Gue masih pura-pura gak tertarik dan terus mengamati interaksi Bian dan Shasha yang mulai membaik. Gak seperti yang gue lihat terakhir, ada perasaan bahagia karena akhirnya Bian bisa melangkah maju untuk menyelesaikan masalahnya. Meski tinggal bersama gak sepenuhnya gue yakini benar adanya.
"Nanti gue bantu beres-beres, kabarin aja."
Shasha kembali mengangguk atas ucapan Bian, dan setelahnya gak lupa untuk tersenyum ringan. Shasha mulai berpamitan pada Juan, Zul dan gue untuk segera kembali ke kosan. Zul dengan riang melambaikan tangan mengantar kepergian Shasha, diiringi langkah ringan Dito yang berjalan di sisi Shasha dengan wajah sumringah. Membuat gue berpikir, akhirnya kami punya satu hari dimana semua orang terlihat bahagia.
"Kok bisa dia di sini?" Juan memulai pembicaraan yang gue yakini sudah ditahannya sejak panggilan Dito sore tadi.
"Ya gitu," jawab Bian singkat.
"Lo yakin, bang? Tinggal bersama gak semudah kelihatannya, kalian sama-sama gak punya ruang bernapas untuk sekadar melepas penat," ucap Zul menambahkan.
"Gak tahu, tapi gue udah bilang. Kalo dia gak mau, gue bisa pindah selama dia mau tinggal di sini."
Gue sedikit bernapas lega mendengar penjelasan Bian, gak menyangka banyak hal yang sudah dipikirkannya mengenai masalah yang tengah dihadapinya. Membuat gue merasa gak harus khawatir, dan bisa percaya bahwa Bian tahu apa yang harus dilakukannya nanti.
"Setelah ini, mau apa?" tanya gue akhirnya.
"Ya.... Nyokab, bikin dia mau menerima Shasha. Setelah itu gue baru bisa bernapas lega."
Bisa gue lihat wajah keruh Bian yang kembali menyapa kami, dari apa yang terlihat bisa gue bayangkan bahwa ini benar-benar gak mudah.

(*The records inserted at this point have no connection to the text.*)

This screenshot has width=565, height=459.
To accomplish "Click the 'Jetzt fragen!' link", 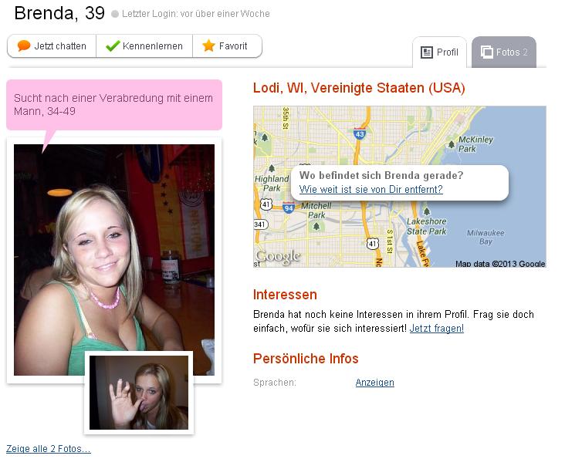I will point(437,329).
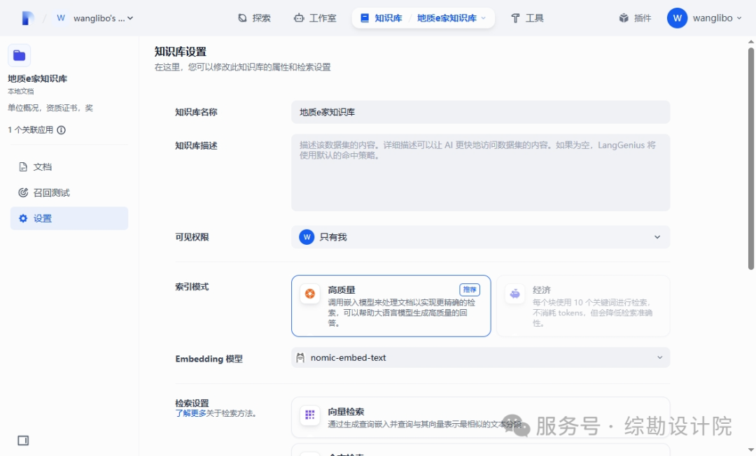Image resolution: width=756 pixels, height=456 pixels.
Task: Open the Embedding 模型 dropdown
Action: click(480, 357)
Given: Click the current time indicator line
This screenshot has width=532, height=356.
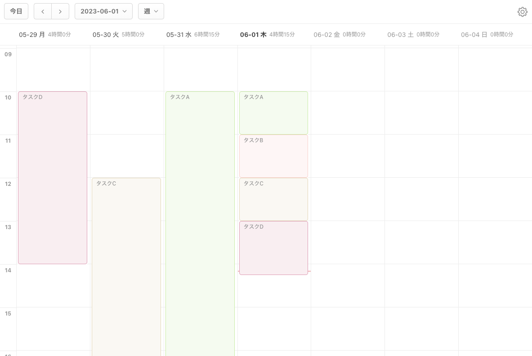Looking at the screenshot, I should pyautogui.click(x=309, y=271).
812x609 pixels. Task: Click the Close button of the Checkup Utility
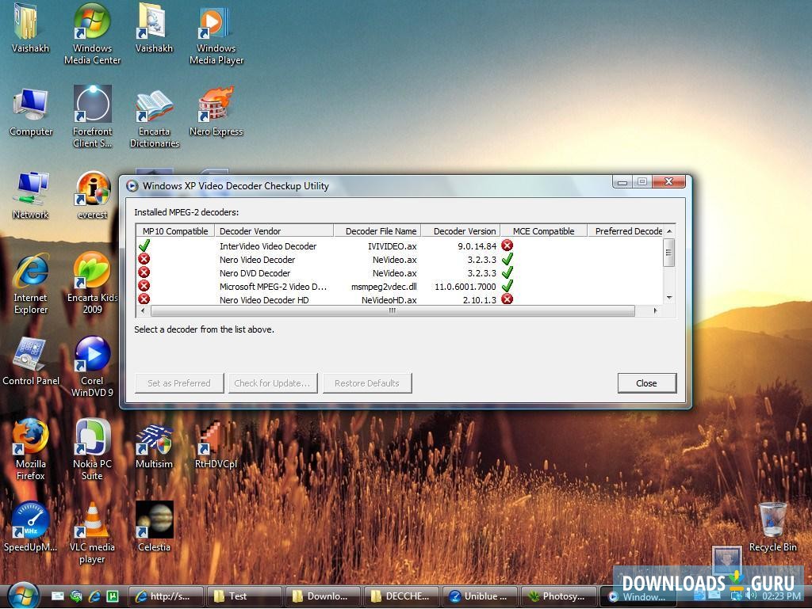(x=646, y=383)
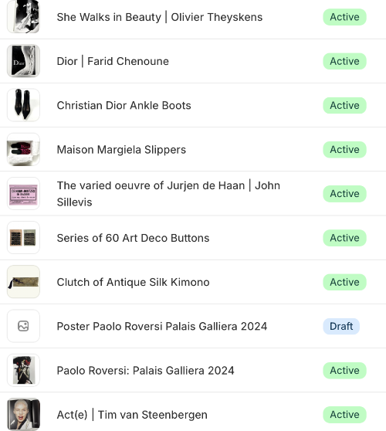Click the Dior book cover thumbnail

point(23,61)
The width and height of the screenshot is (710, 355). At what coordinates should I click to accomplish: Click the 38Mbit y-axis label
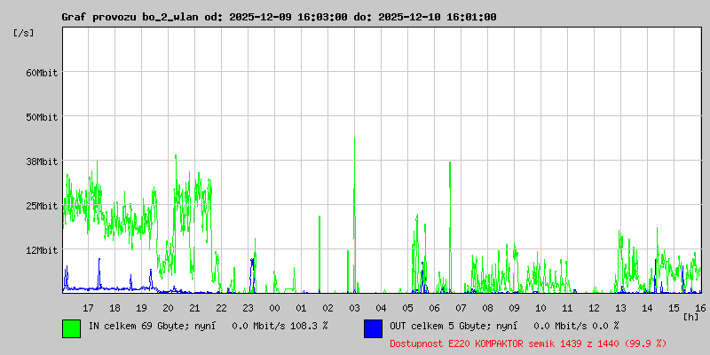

"Nyokab masih belom mau diajak ngomong?" Bian menggeleng atas pertanyaan Zul.
"Pelan-pelan aja, Yan. Gimana juga nyokab sama kagetnya sama lo, dia mungkin masih gak nerima."
"Ya jelas, siapa juga yang bisa langsung nerima gitu aja?" sahut Juan memotong ucapan gue.
Kami memutuskan untuk gak melanjutkan pembicaraan, membiarkan Bian bernapas lega sebentar dan mulai membahas hal lain. Zul akhirnya izin undur diri karena dia harus pergi menemui Ema, Juan juga pulang karena menurutnya sudah gak ada yang bisa dilakukannya di sini. Menyisakan gue dan Bian yang sama-sama terdiam menatap layar Televisi.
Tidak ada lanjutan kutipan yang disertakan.